Neutronics Benchmark of CEFR Start-Up Tests: Temperature Coefficient, Sodium Void Worth, and Swap Reactivity

The China Institute of Atomic Energy (CIAE) proposed some of the China Experimental Fast Reactor (CEFR) neutronics start-up test data for the IAEA benchmark within the scope of the IAEA’s coordinated research activity. The coordinated research project (CRP) on “Neutronics Benchmark of CEFR Start-Up Tests” was launched in 2018. This benchmark aims to perform validation and verification of the physical models and the neutronics simulation codes by comparing calculation results against collected experimental data. Twenty-nine participating research organizations finished performing independent blind calculations and are refining their calculation results by referring to measurement data. The main objective of this benchmark is to improve understanding of the start-up of SFRs and validate the state-of-the-art fast reactor analysis computer codes against the recent experimental data obtained at the modern experimental SFR.
This paper introduces the following three kinds of reactivity measurements in the CEFR start-up test and presents the results by participants: temperature coefficient, sodium void reactivity, and swap reactivity. The measurements were done at the basic core in operation loading with fuel assemblies. First, for the measurement of temperature coefficients, ten sets of data were obtained by increasing and decreasing the temperature. For each temperature, the control rod position is changed to maintain the reactor as a critical. Second, sodium void reactivity is measured by replacing a fuel SA by vacuum-sealed SA and searching for the critical position of control rods. Third, for the measurement of the swap reactivity, fuel subassembly is replaced by SS subassembly, and SS subassembly is switched with one fuel subassembly. Swap reactivities are measured in two ways, with more than two control rods moving to find the criticality of the core in ‘Multiple Rods’ case, and only one control rod moving in the ‘Single Rod’ case. All three reactivities are obtained by a combination of control rod worth for changed rod position and criticality difference. Therefore, accuracy on control rod worth is important for benchmark calculation.

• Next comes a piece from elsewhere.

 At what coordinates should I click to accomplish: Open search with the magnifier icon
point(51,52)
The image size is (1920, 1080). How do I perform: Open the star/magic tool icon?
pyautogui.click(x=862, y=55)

The comparison shows that uncertainty of calculations, modeling errors, and inaccurately determined control assembly worths make it challenging to calculate the temperature coefficient precisely. Depending on how modeling a vacuum-sealed fuel SA, the sodium void reactivity results from participants show large deviations. For swap reactivity calculation, the reactivity induced by the assembly swap is relatively larger than the temperature coefficient measurement. The swap reactivity calculation results from participants have similar trends and show good agreement with measurement.